Outside of Milan and Ireland, where Farrell and McNamara have also designed a number of private homes, Grafton Architects has also completed buildings in France, the United Kingdom, and Peru.

a streetcar university building in Milan
The School of  Economics building, aka the Grafton Building, at Universita Luigi Bocconi in Milan. (Federico Brunetti/Courtesy Pritzker Architecture Prize)

Farrell and McNamara’s theme for the 2018 Venice Biennale was Freespace, a concept that explored “a generosity of spirit and a sense of humanity at the core of architecture’s agenda, focusing on the quality of space itself,” in the architects’ own words. “The exhibition invites emotional and intellectual engagement of the many who come to the Biennale in order to understand architecture more fully, to stimulate discussion on core architectural values and to celebrate architecture’s proven and enduring contribution to humanity.”

In addition to being bestowed with numerous awards that now includes the coveted Pritzker Prize, Farrell and McNamara have lectured on architecture and the built environment at venues across the globe. They’ve also held teaching positions at a number of universities including Yale University, the Harvard Graduate School of Design, Accademia d’Archittettura in Mendrisio, Switzerland, and at their alma mater, the School of Architecture at University College Dublin, where they were named adjunct professors in 2015. Both are elected members, and the first architects to be admitted, of esteemed Irish arts organization Aosdána.

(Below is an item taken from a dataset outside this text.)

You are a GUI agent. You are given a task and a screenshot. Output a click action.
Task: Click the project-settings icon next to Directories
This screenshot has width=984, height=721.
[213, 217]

“Within the ethos of a practice such as ours,” said McNamara in a statement, “we have so often struggled to find space for the implementation of such values as humanism, craft, generosity, and cultural connection with each place and context within which we work. It is therefore extremely gratifying that this recognition is bestowed upon us and our practice and upon the body of work we have managed to produce over a long number of years. It is also a wonderful recognition of the ambition and vision of the clients who commissioned us and enabled us to bring our buildings to fruition.”